Dopo anni di raid aerei, battaglie sanguinose condotte quartiere per quartiere, casa per casa, secondo un recente rapporto dell’Osservatorio Siriano sui Diritti Umani il numero di vittime totali si aggira intorno alle 600mila in dieci anni. A queste si devono aggiungere le migliaia di siriani in fuga dal conflitto che hanno perso la vita durante i gelidi inverni lungo la rotta balcanica o in uno delle centinaia di naufragi nel Mediterraneo, oltre ai milioni di rifugiati interni, nei Paesi limitrofi e in Europa.

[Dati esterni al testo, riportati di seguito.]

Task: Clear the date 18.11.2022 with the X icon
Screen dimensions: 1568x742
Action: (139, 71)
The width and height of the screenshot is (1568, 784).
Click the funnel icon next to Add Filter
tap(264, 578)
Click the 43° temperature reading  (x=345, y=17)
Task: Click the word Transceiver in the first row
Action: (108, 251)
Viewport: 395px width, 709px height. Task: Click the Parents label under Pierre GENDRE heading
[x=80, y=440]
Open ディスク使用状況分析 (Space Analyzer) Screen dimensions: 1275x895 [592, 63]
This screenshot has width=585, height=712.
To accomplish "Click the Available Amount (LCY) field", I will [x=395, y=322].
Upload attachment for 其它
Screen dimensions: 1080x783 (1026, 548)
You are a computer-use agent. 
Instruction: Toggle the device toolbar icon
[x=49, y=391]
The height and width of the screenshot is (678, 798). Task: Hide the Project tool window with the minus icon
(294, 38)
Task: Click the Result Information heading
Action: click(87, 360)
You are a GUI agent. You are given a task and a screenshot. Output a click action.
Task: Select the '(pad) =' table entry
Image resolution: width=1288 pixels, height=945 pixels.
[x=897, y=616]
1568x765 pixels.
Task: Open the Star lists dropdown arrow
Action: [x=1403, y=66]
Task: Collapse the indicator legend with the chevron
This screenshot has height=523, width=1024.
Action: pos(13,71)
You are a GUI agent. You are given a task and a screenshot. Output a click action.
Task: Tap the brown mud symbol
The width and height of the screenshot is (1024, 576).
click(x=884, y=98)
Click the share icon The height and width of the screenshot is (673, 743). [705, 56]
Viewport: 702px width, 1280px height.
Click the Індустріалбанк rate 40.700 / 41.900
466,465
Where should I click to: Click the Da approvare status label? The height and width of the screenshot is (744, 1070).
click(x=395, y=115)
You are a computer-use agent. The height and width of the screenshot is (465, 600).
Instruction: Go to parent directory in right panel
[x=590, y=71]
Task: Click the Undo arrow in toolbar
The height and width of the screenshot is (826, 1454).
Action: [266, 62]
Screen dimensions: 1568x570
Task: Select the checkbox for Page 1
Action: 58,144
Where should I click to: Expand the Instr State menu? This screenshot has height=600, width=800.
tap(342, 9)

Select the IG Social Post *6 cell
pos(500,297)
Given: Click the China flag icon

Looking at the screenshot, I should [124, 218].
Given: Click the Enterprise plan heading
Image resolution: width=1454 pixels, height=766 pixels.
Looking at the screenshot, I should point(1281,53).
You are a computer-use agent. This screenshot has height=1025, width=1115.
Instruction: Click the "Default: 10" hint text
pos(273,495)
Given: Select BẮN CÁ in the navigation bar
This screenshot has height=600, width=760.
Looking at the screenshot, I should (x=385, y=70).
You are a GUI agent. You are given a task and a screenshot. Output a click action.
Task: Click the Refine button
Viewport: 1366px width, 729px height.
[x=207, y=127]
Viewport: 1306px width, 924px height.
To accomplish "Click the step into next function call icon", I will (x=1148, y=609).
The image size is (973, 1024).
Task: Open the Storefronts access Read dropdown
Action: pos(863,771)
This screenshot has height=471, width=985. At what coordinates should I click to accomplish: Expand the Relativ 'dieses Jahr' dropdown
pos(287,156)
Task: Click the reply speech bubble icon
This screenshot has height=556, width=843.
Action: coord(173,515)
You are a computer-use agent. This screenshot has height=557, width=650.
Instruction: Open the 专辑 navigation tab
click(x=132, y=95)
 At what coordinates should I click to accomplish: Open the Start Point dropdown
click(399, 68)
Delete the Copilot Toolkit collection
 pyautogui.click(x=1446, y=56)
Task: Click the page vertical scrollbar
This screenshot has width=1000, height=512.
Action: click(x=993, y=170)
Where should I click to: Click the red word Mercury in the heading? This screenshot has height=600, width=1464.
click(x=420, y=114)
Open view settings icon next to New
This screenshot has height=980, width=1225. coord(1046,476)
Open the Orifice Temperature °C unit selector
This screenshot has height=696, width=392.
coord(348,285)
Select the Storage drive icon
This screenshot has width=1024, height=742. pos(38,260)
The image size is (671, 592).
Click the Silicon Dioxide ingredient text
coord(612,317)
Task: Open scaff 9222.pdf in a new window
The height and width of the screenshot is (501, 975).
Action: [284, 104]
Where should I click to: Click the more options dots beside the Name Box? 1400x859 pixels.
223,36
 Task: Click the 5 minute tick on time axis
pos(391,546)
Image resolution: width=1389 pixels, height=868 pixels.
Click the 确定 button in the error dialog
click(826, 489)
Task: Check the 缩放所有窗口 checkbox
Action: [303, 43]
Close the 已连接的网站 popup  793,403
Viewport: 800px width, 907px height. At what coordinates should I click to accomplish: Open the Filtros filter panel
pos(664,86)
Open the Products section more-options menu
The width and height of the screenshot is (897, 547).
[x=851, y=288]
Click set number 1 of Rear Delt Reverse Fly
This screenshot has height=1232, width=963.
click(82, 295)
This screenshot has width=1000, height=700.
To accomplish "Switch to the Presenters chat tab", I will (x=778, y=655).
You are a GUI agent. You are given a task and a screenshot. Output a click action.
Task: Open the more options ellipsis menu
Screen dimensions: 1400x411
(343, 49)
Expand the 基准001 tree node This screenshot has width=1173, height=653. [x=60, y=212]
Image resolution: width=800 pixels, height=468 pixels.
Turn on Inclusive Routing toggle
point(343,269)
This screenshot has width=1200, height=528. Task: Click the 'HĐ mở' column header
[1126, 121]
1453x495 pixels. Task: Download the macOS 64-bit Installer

È questa l’eredità del conflitto siriano: polvere, macerie, morti, civili in fuga e un’instabilità di cui il Paese non si libererà nel prossimo futuro. A dieci anni da quei graffiti, il potere degli Assad a Damasco, in pericolo fino alla fine del 2015, quando Mosca scese in campo iniziando a bombardare le postazioni ribelli e dei jihadisti, non sembra più essere in discussione. Il Califfato è morto, ma lo Stato Islamico e la sua ideologia sono ancora ben radicati nel territorio e possono contare sulle numerose cellule dormienti sparse per il Paese e su un bagaglio di adepti chiusi nelle carceri curde o nei campi profughi per le ‘famiglie del jihad’ di cui ancora non si conosce il destino. Gli altri gruppi islamisti continuano ad operare, soprattutto nel Nord, dove la campagna militare anti-curda portata avanti dalla Turchia, grazie anche al voltafaccia statunitense nell’era Trump, ha attinto da queste formazioni arruolando tagliagole che hanno seminato violenza e terrore ad Afrin, Serekaniye e altri territori del Rojava curdo.

La rivoluzione siriana è fallita perché i problemi che l’hanno generata sono ancora tutti lì e, anzi, si sono acutizzati. La crisi economica che attanagliava il Paese si è aggravata, dopo dieci anni di guerra e centinaia di migliaia di morti. Il terrorismo è ancora la prima minaccia alla sicurezza del Paese, mentre gli Stati Uniti e la cosiddetta coalizione occidentale hanno mollato la presa, sotto la spinta dell’America First trumpiano, abbandonando il Paese al gioco di potere tra la cosiddetta Mezzaluna Sciita e le aspirazioni espansionistiche del presidente turco, Recep Tayyip Erdoğan, che nel corso di questi dieci anni ha dimostrato di essere disposto a tutto pur di allargare la sua sfera d’influenza nell’area. La pandemia di coronavirus ha ulteriormente affievolito l’interesse di Usa ed Europa per le sorti del popolo siriano, con i colloqui di pace, che il 1 dicembre hanno conosciuto l’inizio di una nuova fase a Ginevra, mediata dalle Nazioni Unite, per la modifica alla Costituzione del Paese, che procedono a rilento. Una speranza per dare il cambio di passo risiede oggi nella nuova amministrazione americana guidata da Joe Biden che si insedierà il 20 gennaio con l’intento, almeno dalle anticipazioni, di dare inizio a una nuova strategia globale americana. Con l’obiettivo di mettere il prima possibile la parola fine sulla storia di una rivoluzione tradita.